We did simulations to investigate the relationship between goodness of fit of the log linear model and power loss of the LRT_M compared to the LRT (defined as (power of LRT-power of LRT_M)/power of LRT_M) when a log linear model does not describe data well. In Scenario 2, for a given true odds ratio, we simulated 10,000 repeated samples, fit a log linear model to each sample to obtain the deviance of the model fitting, and calculated the mean of these deviances to estimate the average goodness of fit for the log linear model. For the same true odds ratio, we also calculated the powers of LRT_M and LRT to obtain the power loss. We did calculations on 50 true odds ratios with N₁ = N₂ = 50. By doing linear regression for the power losses on the corresponding deviances, we found that, there is a significant increase of power loss with the increase of deviance. That is to say, the worse the fit of the log linear model, the more power loss of the LRT_M compared to our proposed LRT for the non-inferiority test. Since our score test has similar power as the LRT, we also expect that, the worse the fit of the log linear model, the more power loss of the LRT_M compared to the score test.
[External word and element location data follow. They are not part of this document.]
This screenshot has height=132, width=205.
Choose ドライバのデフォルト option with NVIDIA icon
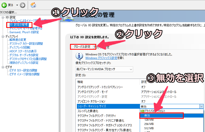click(x=154, y=111)
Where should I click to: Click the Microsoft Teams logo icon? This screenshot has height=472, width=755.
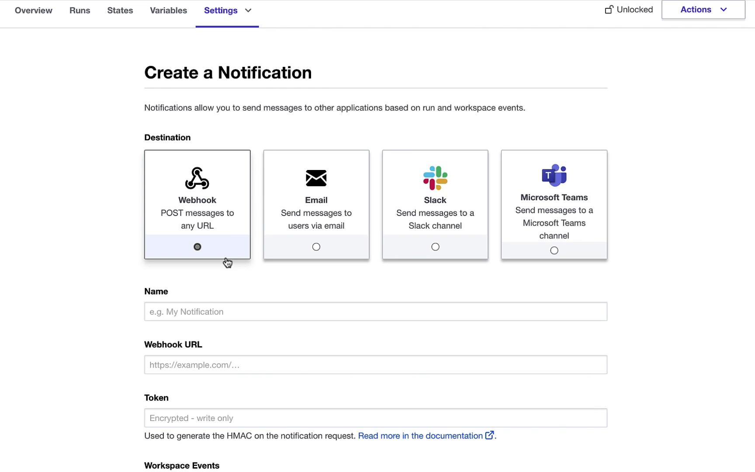[554, 175]
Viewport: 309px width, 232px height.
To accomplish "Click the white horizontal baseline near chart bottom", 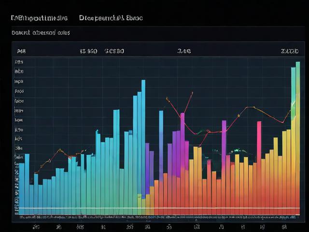I will (x=159, y=208).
Figures 3 and 4 show the simulation results for equivalence test. The LRT, score and asymptotic methods have similar power in all scenarios considered and they all outperform the conditional test. In Scenario 1 when the data can be described by a log linear model, as in the non-inferiority test, LRT_M has the greatest power (See Figure 3). However, in Scenarios 2 and 3 for which the data cannot be described by a log linear model, the LRT_M has high type I error rate inflation (see Figures 3 and 4). Furthermore, LRT, score, asymptotic and conditional methods all obtain the highest power at true ϕ = 1 as expected, while LRT_M does not. From this inconsistent behavior of the LRT_M, we can see that it cannot be used in scenarios for which a log linear model does not describe data well.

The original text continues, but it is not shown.